Our findings suggest that ASD early diagnosis and treatment helps to prevent its development to severe pulmonary hypertension. Pulmonary hypertension can be treated through oral medication to reduce pulmonary artery pressure and surgery when surgical indications are met. We analyzed the ROC curve to show that the critical value of pulmonary artery pressure for contraindications to surgery measured using echocardiography is 65.5 mmHg, which serves as a reference for clinicians. For patients with pulmonary artery pressure greater than 65.5 mmHg, further cardiac catheterization is necessary to assess surgical indication.
Our study data is relatively comprehensive, including patients who underwent occlusion, surgical repair, and those considered inoperable. However, there are limitations of this study. This study is a retrospective analysis conducted across our two centers, with a small sample size, with loss of some patients during follow-up, potentially introducing bias in the analysis. Additionally, we did not perform right heart catheterization in all patients, which is challenging to implement on a consistent basis in clinical practice. Moreover, certain data, such as Qp/Qs ratios, were not obtained due to practical difficulties in our clinical setting. Also, patients undergoing pre-occlusion balloon test or those with fenestrated device closures for ASD were excluded from this study..

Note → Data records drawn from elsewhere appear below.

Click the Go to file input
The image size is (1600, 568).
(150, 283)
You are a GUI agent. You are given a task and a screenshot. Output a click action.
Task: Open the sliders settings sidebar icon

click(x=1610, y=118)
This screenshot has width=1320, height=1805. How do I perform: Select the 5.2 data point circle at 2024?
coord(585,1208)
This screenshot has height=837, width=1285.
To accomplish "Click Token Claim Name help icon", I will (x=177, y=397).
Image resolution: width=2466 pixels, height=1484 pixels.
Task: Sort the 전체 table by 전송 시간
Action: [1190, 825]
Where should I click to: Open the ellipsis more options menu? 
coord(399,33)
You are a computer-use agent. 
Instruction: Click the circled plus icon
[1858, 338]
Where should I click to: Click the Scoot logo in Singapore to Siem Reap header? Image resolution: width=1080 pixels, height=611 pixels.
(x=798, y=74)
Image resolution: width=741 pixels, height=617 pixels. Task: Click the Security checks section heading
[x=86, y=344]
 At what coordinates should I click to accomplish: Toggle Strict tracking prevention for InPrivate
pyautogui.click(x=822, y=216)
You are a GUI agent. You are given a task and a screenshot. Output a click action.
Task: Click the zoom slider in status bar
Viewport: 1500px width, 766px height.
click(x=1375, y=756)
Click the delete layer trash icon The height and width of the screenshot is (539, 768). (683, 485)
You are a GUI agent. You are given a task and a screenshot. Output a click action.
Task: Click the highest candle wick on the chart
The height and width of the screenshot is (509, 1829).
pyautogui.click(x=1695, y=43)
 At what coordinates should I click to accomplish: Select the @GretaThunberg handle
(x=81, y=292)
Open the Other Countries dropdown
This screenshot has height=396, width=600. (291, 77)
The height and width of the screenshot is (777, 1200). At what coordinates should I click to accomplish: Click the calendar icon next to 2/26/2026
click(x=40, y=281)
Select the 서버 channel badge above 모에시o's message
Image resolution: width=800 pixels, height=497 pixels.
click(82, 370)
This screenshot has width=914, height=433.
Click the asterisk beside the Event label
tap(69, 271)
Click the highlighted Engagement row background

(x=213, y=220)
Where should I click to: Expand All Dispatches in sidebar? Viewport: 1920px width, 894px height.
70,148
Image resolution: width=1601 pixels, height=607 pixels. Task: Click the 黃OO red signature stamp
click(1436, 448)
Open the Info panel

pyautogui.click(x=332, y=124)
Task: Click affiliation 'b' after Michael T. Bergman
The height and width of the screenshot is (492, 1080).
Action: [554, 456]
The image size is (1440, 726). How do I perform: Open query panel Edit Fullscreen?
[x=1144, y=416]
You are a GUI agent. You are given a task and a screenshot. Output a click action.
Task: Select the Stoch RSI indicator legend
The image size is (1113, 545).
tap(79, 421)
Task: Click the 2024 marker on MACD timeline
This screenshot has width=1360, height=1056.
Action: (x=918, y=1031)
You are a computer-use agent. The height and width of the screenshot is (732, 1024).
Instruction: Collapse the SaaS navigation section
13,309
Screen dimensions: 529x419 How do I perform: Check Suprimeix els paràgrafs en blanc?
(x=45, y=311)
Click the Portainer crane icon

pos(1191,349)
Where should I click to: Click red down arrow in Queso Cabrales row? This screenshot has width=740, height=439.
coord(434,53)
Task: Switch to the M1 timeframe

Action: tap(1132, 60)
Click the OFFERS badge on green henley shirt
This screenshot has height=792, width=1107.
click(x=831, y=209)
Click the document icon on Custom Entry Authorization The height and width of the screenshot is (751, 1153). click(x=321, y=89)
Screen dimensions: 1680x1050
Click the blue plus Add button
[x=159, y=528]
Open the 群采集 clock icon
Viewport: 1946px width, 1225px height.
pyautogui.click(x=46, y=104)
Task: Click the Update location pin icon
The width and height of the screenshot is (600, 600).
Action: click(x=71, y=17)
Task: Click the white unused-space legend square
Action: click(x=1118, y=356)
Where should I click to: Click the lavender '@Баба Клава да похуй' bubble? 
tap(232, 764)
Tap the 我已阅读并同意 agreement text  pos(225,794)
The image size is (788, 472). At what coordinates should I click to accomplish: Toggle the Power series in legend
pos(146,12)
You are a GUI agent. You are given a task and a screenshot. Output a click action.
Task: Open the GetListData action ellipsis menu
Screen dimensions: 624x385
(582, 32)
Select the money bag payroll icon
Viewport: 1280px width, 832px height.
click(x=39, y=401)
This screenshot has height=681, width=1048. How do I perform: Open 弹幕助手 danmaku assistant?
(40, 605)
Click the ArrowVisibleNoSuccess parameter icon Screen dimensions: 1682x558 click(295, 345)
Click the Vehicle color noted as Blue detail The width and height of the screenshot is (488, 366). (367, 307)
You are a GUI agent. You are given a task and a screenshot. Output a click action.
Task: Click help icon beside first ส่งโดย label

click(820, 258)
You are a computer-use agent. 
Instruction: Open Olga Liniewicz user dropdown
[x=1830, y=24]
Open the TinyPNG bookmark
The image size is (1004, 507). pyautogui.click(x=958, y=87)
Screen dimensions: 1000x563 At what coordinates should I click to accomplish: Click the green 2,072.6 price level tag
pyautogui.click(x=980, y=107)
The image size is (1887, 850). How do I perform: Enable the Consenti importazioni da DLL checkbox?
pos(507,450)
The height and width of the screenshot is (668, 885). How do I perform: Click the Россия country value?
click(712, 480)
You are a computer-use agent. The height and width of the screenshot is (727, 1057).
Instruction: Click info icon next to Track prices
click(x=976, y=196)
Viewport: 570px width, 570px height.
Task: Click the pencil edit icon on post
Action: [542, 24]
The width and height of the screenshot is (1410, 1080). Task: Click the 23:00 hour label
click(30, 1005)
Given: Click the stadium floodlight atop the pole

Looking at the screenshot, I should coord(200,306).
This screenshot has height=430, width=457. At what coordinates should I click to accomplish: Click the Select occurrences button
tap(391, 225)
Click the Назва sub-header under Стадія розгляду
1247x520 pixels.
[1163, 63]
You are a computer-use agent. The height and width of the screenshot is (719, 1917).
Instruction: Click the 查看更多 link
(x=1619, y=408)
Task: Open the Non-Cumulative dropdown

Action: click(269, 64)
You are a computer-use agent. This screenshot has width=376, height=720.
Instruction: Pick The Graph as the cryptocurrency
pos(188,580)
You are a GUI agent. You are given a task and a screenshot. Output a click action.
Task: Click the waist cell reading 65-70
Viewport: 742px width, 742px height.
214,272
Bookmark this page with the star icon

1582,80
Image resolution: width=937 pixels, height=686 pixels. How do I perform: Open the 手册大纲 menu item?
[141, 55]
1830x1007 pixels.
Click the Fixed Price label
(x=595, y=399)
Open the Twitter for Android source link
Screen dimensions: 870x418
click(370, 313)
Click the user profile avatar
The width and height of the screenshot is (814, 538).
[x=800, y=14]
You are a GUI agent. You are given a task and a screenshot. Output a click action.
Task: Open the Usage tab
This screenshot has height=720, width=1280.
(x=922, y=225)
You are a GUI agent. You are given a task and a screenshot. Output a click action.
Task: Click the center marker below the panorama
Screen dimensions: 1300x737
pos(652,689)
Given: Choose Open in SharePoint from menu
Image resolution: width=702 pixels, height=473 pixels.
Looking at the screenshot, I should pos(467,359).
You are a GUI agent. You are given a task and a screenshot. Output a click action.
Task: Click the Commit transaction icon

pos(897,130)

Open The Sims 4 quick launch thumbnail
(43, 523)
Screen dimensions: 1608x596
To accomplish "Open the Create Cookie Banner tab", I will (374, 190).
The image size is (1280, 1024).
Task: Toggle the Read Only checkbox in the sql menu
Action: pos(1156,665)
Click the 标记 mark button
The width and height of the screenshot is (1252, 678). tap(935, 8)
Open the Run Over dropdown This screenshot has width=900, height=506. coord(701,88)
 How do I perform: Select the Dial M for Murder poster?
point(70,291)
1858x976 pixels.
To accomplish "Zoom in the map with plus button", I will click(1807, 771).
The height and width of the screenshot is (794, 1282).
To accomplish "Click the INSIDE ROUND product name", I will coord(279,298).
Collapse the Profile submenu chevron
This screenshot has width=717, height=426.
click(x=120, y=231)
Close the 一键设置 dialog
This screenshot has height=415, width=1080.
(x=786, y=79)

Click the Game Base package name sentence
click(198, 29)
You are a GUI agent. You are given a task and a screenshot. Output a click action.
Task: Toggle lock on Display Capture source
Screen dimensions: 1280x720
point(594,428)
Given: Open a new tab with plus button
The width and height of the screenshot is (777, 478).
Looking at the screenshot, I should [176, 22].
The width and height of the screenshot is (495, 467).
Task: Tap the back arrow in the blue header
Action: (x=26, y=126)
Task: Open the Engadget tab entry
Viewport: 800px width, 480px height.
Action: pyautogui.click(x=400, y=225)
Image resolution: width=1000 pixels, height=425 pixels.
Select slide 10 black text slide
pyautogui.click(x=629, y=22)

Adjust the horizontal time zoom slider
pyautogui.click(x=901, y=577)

In conclusion, our study confirms that ASD concurrent with severe pulmonary hypertension (≥ 60 mmHg) have high incidence of comorbidities and primary endpoint events. Reduction of pulmonary artery pressure followed by occlusion or surgical repair can lead to better outcomes but severe pulmonary hypertension cases must be avoided. A PASP of 65.5 mmHg may serve as a threshold for contraindication to surgery. However, large prospective studies are necessary to validate our findings.